Сейчас фра Паоло ехал рядом с нами, плечом к плечу, и его присутствие поддерживало и ободряло меня и моих братьев.
…Возможно, враги и впрямь дрогнули и побежали бы, будь перед нами пехота. Но войску графа противостояла конница. Тяжело вооружённая, боевая, разогнавшаяся конница.
И на глазах у лошадей были шоры.
Передний ряд, почуяв наш запах, всё же дрогнул и замедлил ход, но отступать им было некуда, сзади шла следующая волна, остановить её было невозможно – и два войска столкнулись.
Мы внезапно оказались в самой гуще боя.
Закричали умирающие лошади, напоровшиеся на копья.
Уши заполнили вопли, грохот железа и хруст костей.
Острый, горячий запах крови хлынул в наши ноздри.
И семь глоток в один и тот же миг исторгли яростный рык, заставивший и врагов, и соратников содрогнуться.
Свору псов господних впервые спустили с цепи.
Я плохо помню, что было потом. Прыжок, удар лапой, впиться в лошадиное горло, рвануть – и дальше, и снова прыжок, крик солдата, руку которого сдавили мои зубы, фонтан крови, выдох пламени, шипение палёной плоти…
Это не было похоже на наши сны.
Это ни на что не было похоже.
На нас не было управы, не было силы, мы шли сквозь вражеское войско, как семь раскалённых ножей сквозь масло.
И это было хорошо.
…К реальности меня вернул горестный вой, издаваемый одним из моих братьев.
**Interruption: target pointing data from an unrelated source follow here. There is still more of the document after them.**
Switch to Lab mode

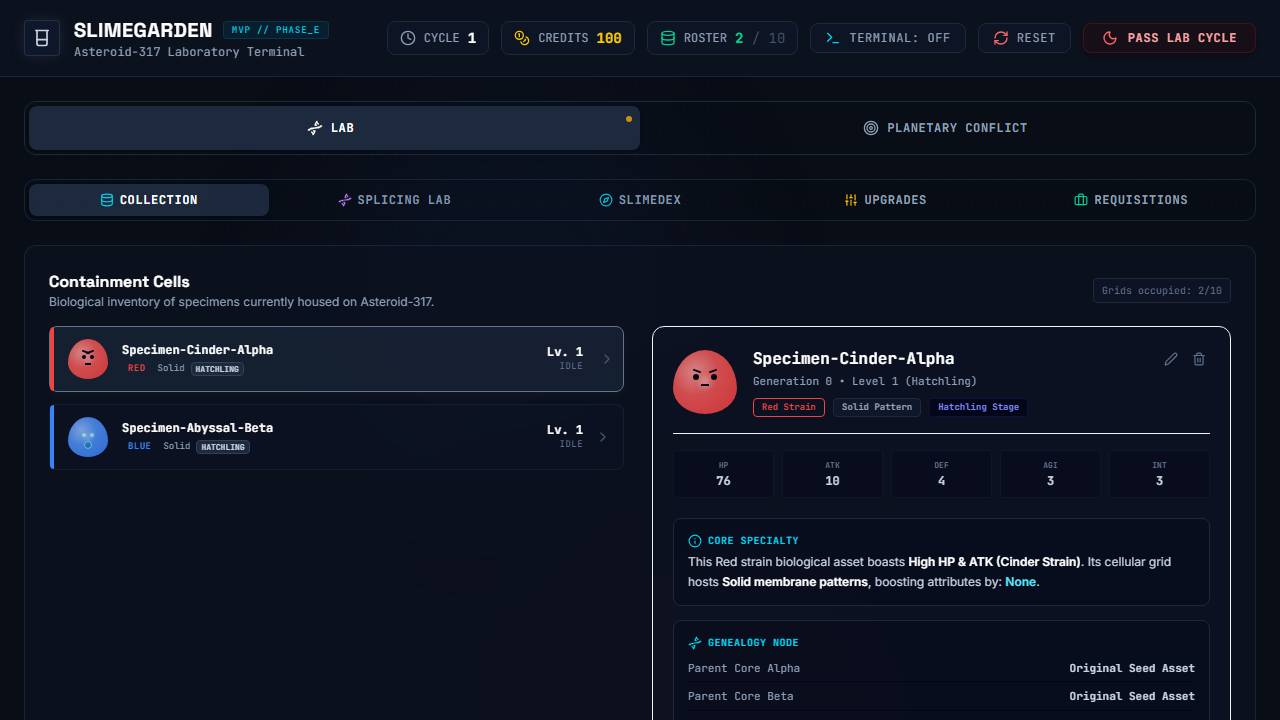point(334,128)
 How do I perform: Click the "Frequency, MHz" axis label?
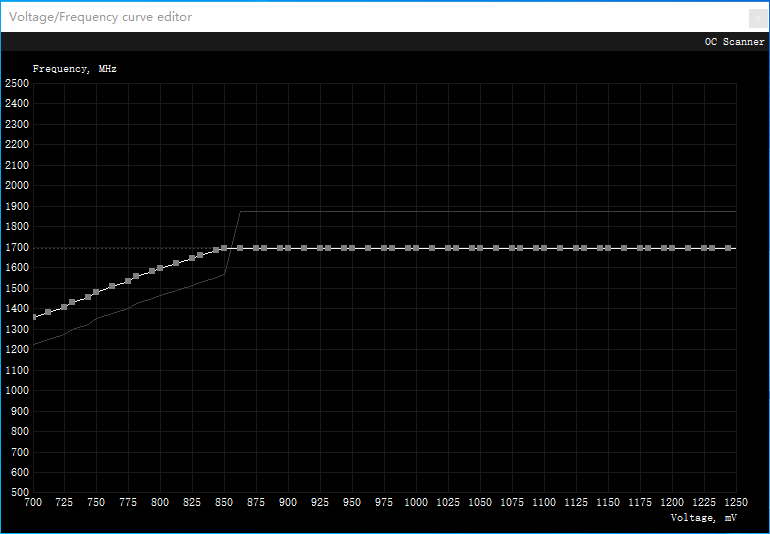coord(75,69)
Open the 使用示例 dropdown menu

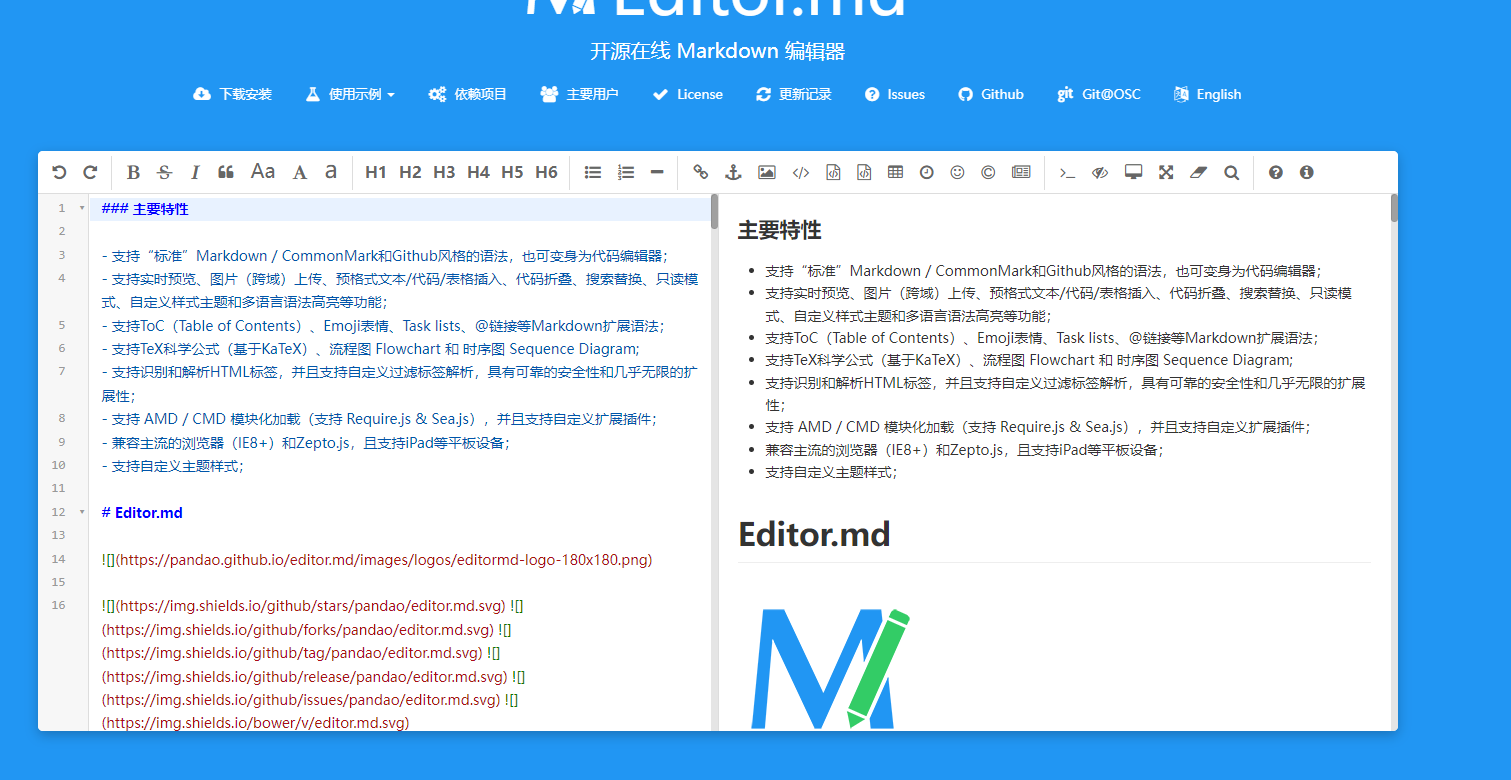pyautogui.click(x=350, y=93)
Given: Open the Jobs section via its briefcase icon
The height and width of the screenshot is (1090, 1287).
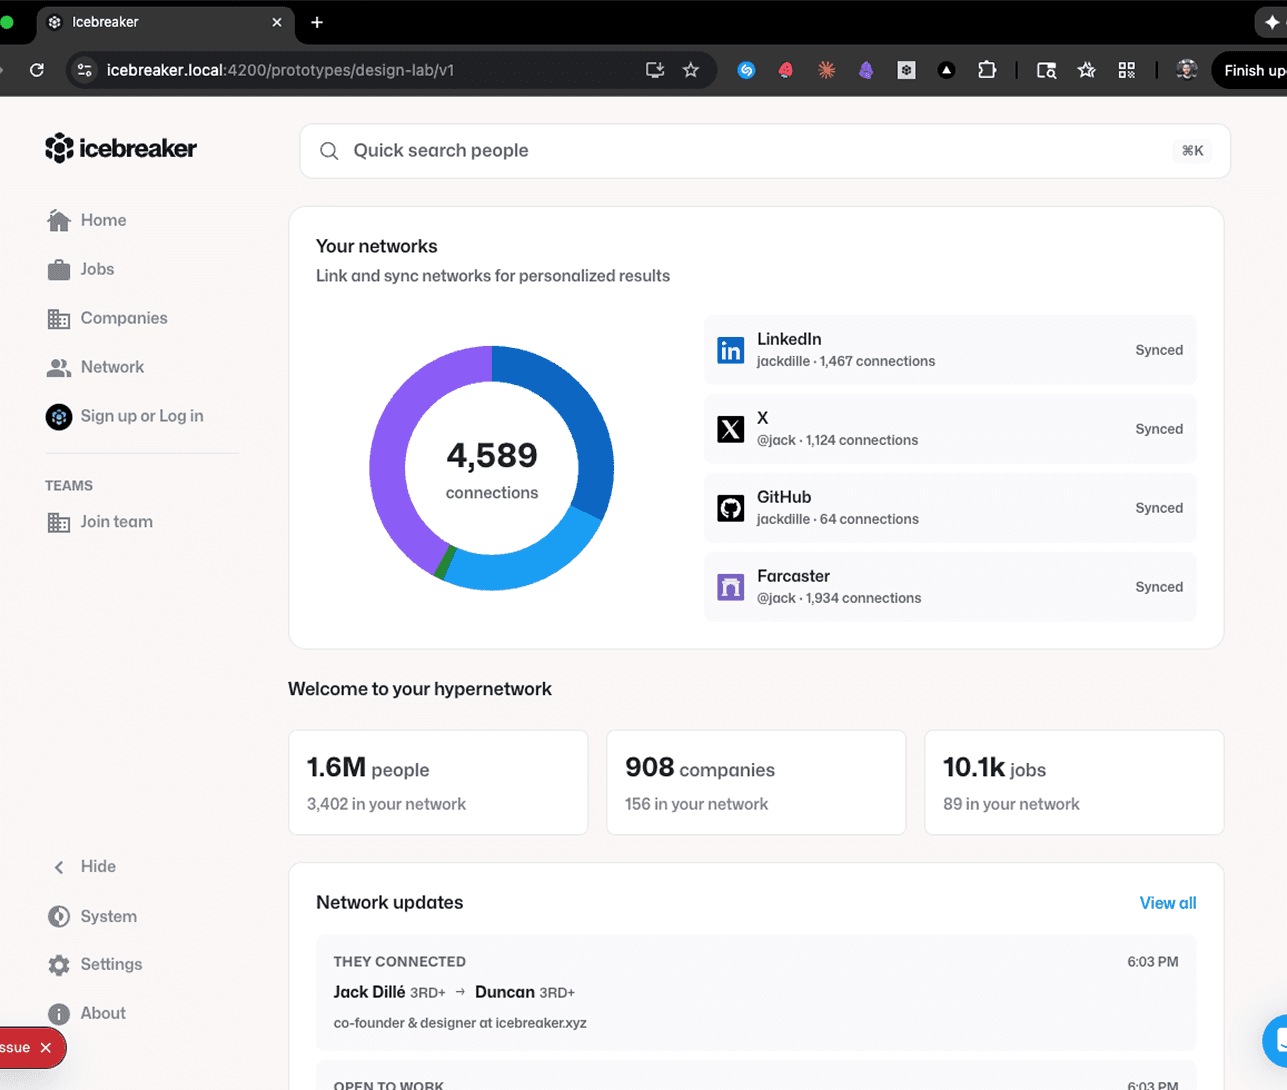Looking at the screenshot, I should click(59, 268).
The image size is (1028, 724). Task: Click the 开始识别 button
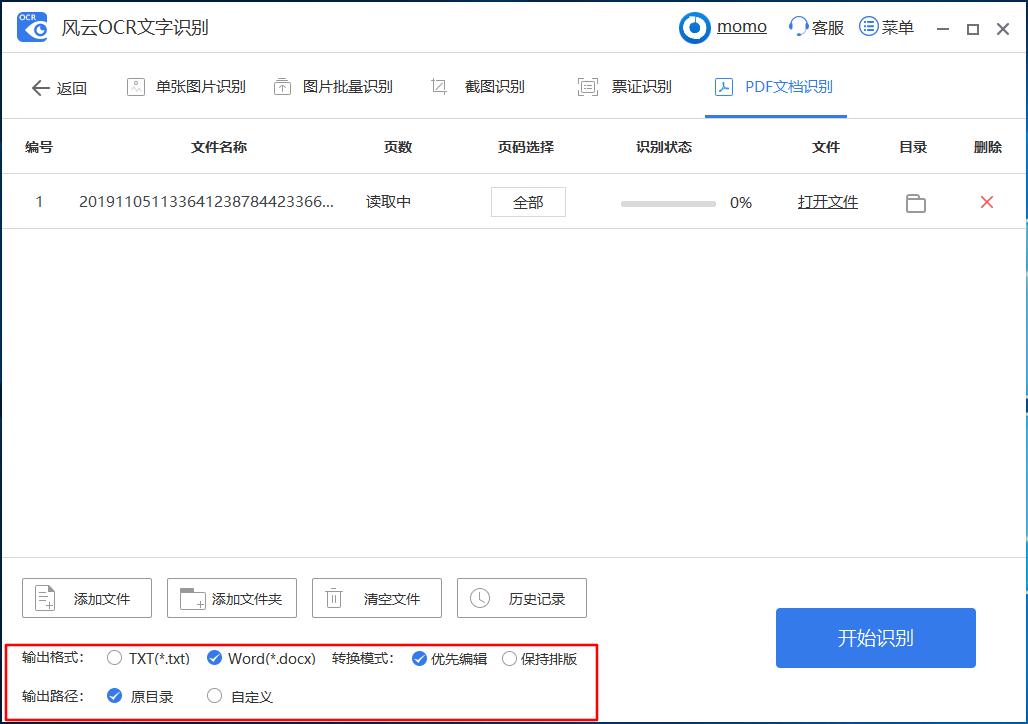[875, 638]
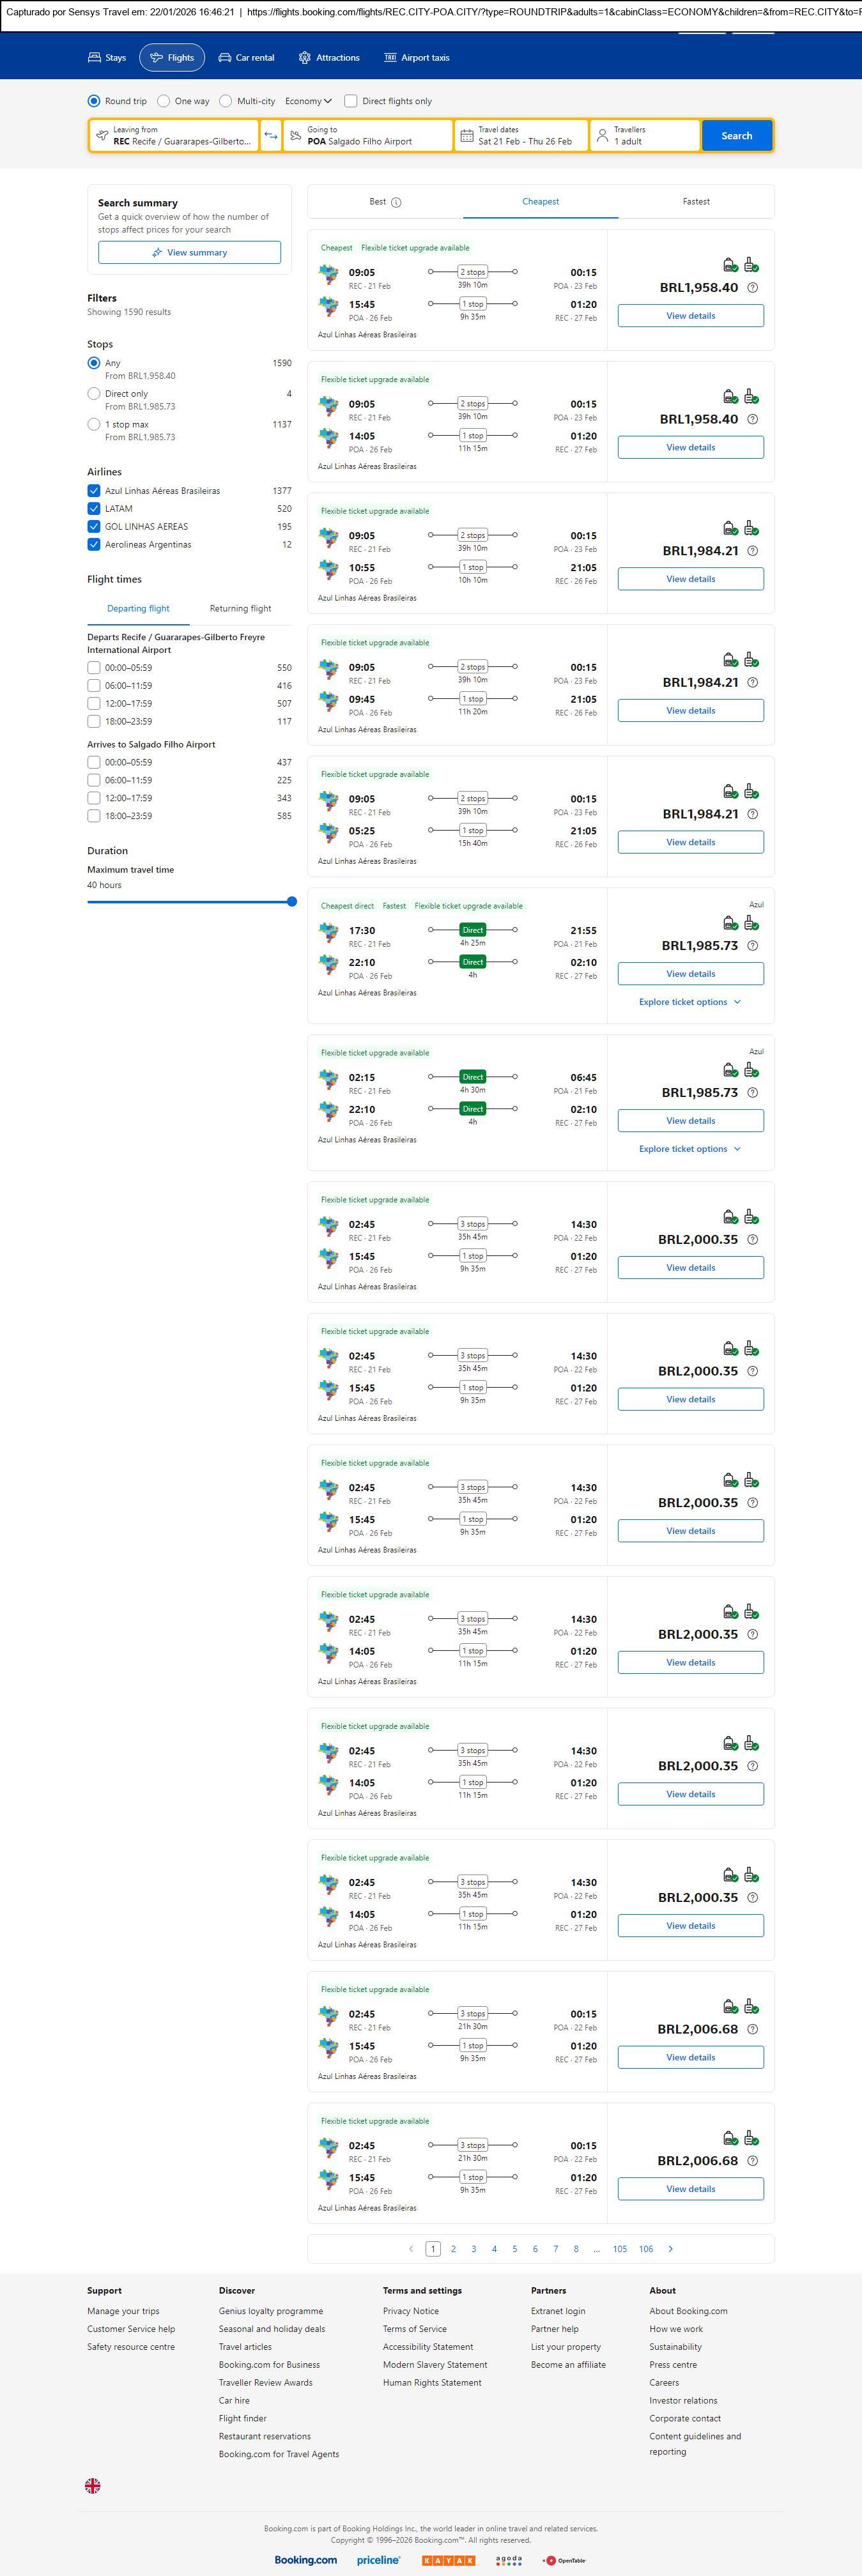This screenshot has width=862, height=2576.
Task: Open the Economy cabin class dropdown
Action: [308, 101]
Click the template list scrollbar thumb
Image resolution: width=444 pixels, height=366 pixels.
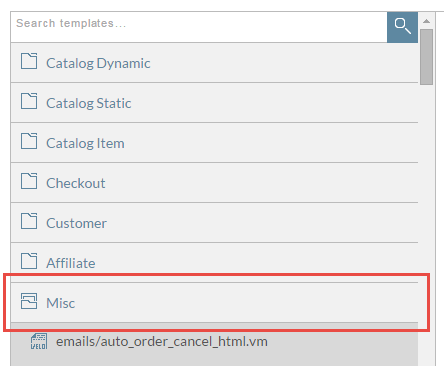pos(426,57)
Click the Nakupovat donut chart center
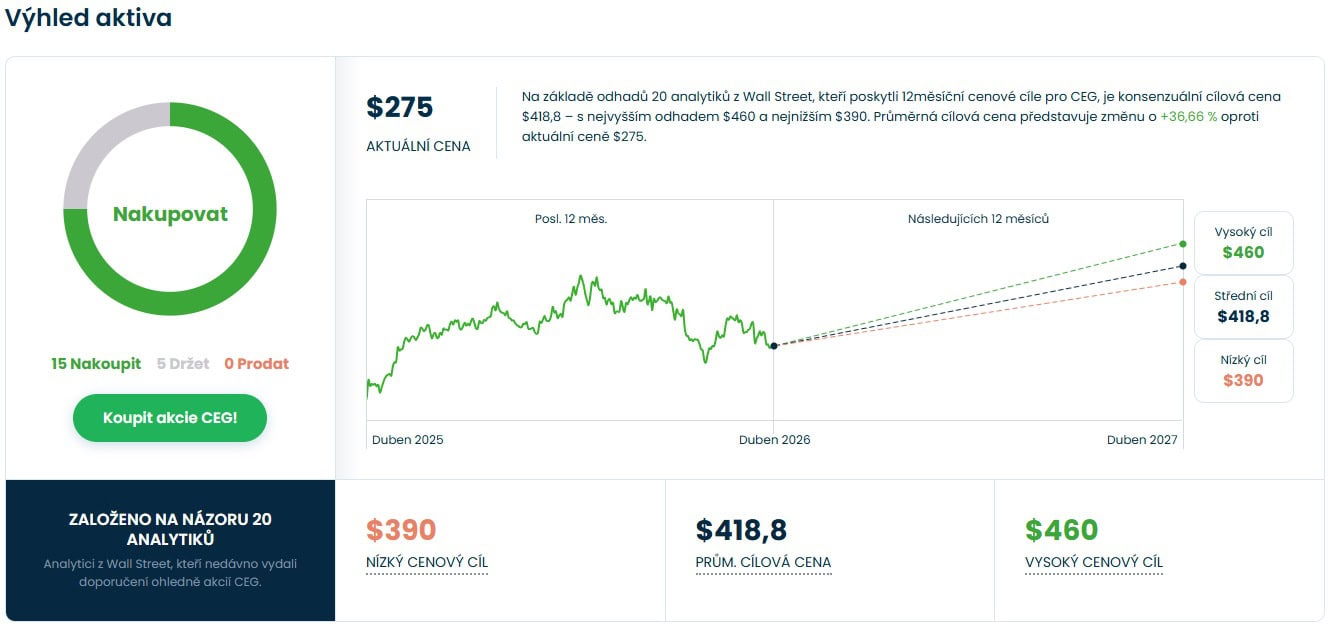This screenshot has width=1329, height=628. click(170, 214)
Через миг к нему присоединился второй, а ещё через мгновение взвыл я сам, задрав морду к небу.
Лапы Первого обнимали бездыханное тело фра Паоло.
***
Отец-настоятель исповедовал нас.
Да, некрещёным нелюдям недоступно таинство исповеди – но как ещё было назвать тот горестный рассказ, который мы поведали нашему единственному оставшемуся наставнику?
И как, кроме отпущения грехов, назвать его утешения, и повторяющиеся слова о том, что убийство на поле брани – в божьей воле. И то, что мы сделали – добро и благо…
Больше мы не участвовали в битвах. Этого попросту не требовалось. Граф выиграл войну, дав одно-единственное сражение.
Земель, принадлежащих монастырю, стало много больше. В монастырские ворота рекой потекло добро.